Uptake of radioactive thiamine by normal and TRMA lymphoblasts and mitochondria isolated from the lymphoblasts. A. Late log phase lymphoblasts from normal (squares) or TRMA individuals (circles) were incubated for 30 minutes with various concentrations of radioactive thiamine. Incubations were carried out in the absence (unfilled symbols) or presence (filled symbols) of a 100 fold excess of non-radioactive thiamine (at each concentration). Cell-associated counts per minute were determined, and the velocity (V) (pmol thiamine per 2 × 10⁶ cells per min.) is plotted versus the concentration (in micromolar) of radioactive thiamine.). Error bars represent SEM for two independent experiments. B. Mitochondria were isolated from lymphoblasts derived from normal (squares) or TRMA individuals (circles) were incubated for 15 minutes with various concentrations of radioactive thiamine. Incubations were carried out in the absence (unfilled symbols) or presence (filled symbols) of a 100 fold excess of non-radioactive thiamine (at each concentration). Mitochondrial-associated counts per minute were determined, and the velocity (V) (pmol thiamine per mg mitochondrial protein per min.) is plotted versus the concentration (in micromolar) of thiamine.). Error bars represent ± SEM for two independent experiments. C. Western anaylsis indicating the presence of the thiamine transporter in plasma membrane fractions and in mitochondrial fractions. Equivalent volumes of subcellular fractions were electrophoretically separated, blotted to a filter, and probed using antisera specific for the human thiamine transporter that is mutated in TRMA individuals. Lane 1, plasma membrane fraction; 2, initial mitochondrial fraction; 3 and 4, successive washes of the mitochondrial fraction; 5, final mitochondrial fraction. 75 micrograms of protein were loaded into each lane with the exception of the lanes containing the washes (3 and 4) which were not quantitated.
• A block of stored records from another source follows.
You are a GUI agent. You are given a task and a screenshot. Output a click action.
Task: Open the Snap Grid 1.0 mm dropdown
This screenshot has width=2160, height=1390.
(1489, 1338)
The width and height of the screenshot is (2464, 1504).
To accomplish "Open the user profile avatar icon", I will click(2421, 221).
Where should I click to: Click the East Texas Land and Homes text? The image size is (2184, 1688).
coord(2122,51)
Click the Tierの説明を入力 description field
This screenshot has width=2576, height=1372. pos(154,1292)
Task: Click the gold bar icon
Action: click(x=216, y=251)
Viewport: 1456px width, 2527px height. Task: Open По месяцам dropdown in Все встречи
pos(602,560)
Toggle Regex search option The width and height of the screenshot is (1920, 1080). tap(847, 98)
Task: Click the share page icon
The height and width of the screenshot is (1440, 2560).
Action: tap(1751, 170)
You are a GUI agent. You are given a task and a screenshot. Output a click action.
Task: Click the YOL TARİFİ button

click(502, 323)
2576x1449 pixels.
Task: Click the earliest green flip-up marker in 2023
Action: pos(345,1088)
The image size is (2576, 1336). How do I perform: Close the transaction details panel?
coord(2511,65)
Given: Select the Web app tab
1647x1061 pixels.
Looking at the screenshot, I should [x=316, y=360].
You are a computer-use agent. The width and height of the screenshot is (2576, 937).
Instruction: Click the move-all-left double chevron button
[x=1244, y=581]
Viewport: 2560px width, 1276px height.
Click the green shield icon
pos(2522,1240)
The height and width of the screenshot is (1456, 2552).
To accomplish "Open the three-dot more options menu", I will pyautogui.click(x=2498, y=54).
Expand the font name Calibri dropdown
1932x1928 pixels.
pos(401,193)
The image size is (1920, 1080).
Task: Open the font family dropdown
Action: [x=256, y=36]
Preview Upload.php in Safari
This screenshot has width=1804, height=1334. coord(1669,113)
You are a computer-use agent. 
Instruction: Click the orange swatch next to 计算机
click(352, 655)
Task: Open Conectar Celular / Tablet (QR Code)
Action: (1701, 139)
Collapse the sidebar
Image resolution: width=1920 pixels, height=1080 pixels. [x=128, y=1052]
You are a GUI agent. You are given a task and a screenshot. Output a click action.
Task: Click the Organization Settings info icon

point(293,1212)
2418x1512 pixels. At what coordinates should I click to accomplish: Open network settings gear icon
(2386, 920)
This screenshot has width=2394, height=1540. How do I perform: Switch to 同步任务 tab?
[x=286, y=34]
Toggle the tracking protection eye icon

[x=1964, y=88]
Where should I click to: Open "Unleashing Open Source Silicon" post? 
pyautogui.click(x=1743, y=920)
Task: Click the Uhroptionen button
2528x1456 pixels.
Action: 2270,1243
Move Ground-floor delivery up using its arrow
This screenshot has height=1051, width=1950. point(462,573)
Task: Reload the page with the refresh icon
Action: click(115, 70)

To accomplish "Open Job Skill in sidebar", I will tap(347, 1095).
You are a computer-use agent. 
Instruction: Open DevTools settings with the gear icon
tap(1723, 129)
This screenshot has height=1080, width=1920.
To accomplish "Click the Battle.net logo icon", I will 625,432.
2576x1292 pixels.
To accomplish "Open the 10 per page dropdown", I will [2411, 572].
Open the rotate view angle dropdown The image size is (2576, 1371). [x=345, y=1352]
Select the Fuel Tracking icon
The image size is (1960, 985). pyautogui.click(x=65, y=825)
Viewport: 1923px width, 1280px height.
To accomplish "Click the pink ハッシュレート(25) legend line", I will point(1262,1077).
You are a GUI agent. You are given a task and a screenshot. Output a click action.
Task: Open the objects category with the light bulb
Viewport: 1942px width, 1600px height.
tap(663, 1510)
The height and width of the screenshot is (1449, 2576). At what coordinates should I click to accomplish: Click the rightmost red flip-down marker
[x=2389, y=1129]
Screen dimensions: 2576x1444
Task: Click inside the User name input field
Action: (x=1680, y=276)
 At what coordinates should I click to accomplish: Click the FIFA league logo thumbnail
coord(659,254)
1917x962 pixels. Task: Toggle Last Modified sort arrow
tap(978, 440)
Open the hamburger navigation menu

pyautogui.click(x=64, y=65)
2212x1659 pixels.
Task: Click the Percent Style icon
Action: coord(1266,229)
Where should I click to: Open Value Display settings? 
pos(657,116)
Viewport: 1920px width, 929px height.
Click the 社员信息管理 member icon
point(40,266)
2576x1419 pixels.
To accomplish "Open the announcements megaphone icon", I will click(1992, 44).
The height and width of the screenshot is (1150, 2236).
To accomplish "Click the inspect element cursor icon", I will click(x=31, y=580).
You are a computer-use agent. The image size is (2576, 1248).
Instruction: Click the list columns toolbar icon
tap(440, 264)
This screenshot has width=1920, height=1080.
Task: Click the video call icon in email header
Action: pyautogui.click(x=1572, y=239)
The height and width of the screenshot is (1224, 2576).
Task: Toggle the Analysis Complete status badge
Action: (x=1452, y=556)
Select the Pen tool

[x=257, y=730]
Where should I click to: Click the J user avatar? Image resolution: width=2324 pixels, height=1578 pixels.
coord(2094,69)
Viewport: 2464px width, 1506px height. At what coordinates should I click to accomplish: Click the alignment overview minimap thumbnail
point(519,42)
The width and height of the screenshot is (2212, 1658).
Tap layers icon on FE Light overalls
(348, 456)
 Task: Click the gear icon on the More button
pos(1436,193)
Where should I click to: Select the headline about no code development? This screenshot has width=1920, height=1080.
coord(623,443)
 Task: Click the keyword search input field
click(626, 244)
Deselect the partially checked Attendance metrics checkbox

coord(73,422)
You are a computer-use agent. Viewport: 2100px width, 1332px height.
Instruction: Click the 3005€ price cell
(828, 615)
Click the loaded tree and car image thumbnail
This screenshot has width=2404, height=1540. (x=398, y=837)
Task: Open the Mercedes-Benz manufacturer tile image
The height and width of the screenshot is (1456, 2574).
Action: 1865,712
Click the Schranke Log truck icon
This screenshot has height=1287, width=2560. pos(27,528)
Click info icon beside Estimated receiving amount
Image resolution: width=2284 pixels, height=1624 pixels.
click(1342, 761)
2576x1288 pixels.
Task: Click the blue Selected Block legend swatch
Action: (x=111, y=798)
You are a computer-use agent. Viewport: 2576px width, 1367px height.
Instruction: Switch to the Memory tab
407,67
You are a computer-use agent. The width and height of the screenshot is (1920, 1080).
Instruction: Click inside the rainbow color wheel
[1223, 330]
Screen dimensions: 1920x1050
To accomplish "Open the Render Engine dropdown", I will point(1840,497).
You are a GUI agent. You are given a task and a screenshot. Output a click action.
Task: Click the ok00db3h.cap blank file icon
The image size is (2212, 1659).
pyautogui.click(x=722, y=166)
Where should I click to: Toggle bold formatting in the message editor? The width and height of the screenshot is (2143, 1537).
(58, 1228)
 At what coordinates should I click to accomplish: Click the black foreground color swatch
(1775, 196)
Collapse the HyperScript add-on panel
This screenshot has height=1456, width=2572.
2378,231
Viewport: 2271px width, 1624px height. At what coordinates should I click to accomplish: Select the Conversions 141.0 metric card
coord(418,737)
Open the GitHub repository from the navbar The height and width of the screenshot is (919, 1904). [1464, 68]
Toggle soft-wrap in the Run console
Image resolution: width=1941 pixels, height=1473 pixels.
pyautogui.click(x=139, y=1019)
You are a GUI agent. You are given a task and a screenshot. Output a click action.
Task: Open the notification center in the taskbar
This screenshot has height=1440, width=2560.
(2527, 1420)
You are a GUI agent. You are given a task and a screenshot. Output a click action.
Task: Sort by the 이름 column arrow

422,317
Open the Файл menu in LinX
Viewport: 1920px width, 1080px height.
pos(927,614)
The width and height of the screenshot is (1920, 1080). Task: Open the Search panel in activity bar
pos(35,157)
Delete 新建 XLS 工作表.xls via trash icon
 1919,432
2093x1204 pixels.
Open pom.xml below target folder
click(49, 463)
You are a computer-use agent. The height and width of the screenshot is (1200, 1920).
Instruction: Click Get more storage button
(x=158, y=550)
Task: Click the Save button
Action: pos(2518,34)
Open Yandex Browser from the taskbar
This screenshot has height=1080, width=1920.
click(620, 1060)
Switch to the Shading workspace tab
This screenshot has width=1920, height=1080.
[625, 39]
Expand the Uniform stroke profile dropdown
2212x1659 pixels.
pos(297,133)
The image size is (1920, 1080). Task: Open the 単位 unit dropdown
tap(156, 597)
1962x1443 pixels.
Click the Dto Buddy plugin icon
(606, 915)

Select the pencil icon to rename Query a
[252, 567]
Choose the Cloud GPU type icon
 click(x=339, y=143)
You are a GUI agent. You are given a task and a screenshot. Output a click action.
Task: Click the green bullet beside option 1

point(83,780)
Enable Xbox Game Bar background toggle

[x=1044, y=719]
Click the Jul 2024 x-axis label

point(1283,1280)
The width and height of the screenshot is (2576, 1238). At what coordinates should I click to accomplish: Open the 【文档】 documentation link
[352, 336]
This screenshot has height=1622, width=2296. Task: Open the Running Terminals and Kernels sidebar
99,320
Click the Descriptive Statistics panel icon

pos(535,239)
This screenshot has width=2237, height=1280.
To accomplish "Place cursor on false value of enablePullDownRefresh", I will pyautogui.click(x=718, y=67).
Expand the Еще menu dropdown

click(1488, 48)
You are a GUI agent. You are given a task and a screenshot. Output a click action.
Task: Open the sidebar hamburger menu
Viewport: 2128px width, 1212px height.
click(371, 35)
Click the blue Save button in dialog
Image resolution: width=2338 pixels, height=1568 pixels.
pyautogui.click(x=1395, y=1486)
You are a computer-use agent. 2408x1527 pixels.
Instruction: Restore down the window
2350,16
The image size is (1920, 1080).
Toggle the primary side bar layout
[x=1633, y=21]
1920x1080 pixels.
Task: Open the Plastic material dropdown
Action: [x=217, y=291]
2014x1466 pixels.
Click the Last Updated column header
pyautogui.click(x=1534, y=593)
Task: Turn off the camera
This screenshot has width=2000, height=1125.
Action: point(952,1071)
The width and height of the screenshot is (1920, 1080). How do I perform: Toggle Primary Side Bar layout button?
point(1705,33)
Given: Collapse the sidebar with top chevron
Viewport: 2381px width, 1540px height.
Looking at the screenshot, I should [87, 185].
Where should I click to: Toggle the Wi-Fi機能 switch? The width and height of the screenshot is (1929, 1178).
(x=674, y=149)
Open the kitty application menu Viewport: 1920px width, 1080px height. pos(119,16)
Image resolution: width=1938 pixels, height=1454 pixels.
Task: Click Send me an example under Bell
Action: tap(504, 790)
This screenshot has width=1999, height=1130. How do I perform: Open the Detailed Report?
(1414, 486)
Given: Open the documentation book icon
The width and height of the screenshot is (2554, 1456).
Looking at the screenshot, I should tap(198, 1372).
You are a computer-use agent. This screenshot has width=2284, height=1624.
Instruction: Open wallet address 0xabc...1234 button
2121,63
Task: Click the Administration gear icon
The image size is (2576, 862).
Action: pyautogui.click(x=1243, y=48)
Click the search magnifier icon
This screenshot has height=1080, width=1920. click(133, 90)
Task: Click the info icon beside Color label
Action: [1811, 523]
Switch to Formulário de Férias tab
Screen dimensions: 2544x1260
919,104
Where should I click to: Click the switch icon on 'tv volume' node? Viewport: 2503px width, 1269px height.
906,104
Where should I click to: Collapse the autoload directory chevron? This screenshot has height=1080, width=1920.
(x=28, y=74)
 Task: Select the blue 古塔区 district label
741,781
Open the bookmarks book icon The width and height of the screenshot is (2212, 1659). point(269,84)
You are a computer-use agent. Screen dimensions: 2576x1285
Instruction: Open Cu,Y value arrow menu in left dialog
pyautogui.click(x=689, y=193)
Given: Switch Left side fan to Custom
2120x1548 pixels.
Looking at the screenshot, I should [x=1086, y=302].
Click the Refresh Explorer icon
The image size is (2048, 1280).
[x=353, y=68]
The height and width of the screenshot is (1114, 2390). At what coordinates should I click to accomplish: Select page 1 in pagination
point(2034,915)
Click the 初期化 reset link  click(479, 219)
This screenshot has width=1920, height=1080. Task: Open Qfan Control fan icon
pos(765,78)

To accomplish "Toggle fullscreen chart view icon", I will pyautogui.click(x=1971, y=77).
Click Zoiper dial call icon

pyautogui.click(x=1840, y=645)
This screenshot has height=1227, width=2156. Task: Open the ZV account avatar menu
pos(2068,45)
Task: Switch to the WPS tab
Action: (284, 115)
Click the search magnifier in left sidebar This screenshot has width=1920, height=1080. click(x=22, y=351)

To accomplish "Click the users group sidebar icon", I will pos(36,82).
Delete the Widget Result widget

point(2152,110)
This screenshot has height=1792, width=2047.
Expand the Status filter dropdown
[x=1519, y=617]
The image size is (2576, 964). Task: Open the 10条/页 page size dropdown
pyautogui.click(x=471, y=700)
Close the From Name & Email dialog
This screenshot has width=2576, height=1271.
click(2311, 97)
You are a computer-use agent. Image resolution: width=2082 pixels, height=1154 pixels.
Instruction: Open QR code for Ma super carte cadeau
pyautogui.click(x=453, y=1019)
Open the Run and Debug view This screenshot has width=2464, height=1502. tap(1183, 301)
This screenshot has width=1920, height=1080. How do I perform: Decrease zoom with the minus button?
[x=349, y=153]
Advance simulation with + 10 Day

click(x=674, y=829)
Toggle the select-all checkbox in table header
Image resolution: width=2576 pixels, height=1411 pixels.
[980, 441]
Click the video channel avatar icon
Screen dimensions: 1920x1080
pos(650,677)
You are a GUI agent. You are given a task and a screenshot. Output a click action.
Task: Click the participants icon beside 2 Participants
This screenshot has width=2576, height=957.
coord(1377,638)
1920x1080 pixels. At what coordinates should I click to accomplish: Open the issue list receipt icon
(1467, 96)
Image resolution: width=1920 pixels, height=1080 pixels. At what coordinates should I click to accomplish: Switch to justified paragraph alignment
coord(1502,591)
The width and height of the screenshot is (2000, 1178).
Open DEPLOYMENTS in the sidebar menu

A faint but reproducible (using different preparations) band was found in the final mitochondrial fraction.

Figure 2

The rate of uptake of ThDP by mitochondria isolated from normal lymphoblasts. Mitochondria were isolated from normal lymphoblasts and were incubated for 15 minutes with various concentrations of radioactive ThDP. Mitochondrial-associated counts were determined, and the velocity (V) (pmol ThDP per mg mitochondrial protein per min.) is plotted versus the concentration in micromolar of ThDP ([S]). Error bars represent SEM for four independent experiments. The inset shows uptake (V, pmol ThDP per mg mitochondrial protein per min.) versus varying amounts of resuspended mitochondria (μg of protein) in the presence of 2 M radioactive ThDP.

Figure 3

The rate of uptake of ThDP at submicromolar concentrations by mitochondria from normal lymphoblasts. Mitochondria were isolated from normal lymphoblasts and were incubated for 15 minutes with various concentrations of radioactive ThDP in the absence (open squares) or presence (open circles) of 30 μM nonradioactive ThDP. Mitochondrial-associated counts were determined, and the velocity (V) (pmol ThDP per mg mitochondrial protein 15 min.) is plotted versus the concentration in micromolar of radioactive ThDP ([S]). The calculated V versus [S] for the low affinity component only, using the kinetic parameters for that component, also is plotted (open triangles). Error bars represent ± SEM for four independent experiments in the absence and three experiments in the presence of non-radioactive ThDP.

Figure 4

The rate of uptake of ThDP by mitochondria isolated from normal and TRMA lymphoblasts. Mitochondria were isolated from normal (open squares) or TRMA (open circles) lymphoblasts and were incubated for 15 minutes with various concentrations of radioactive ThDP. Mitochondrial-associated counts were determined, and the velocity (V) (pmol ThDP per mg mitochondrial protein per min.) is plotted versus the concentration in micromolar of ThDP ([S]). The inset shows the Lineweaver-Burk plot (1/V vs. 1/S) of the high affinity component of ThDP uptake for normal (open squares) and TRMA (open circles) derived mitochondria.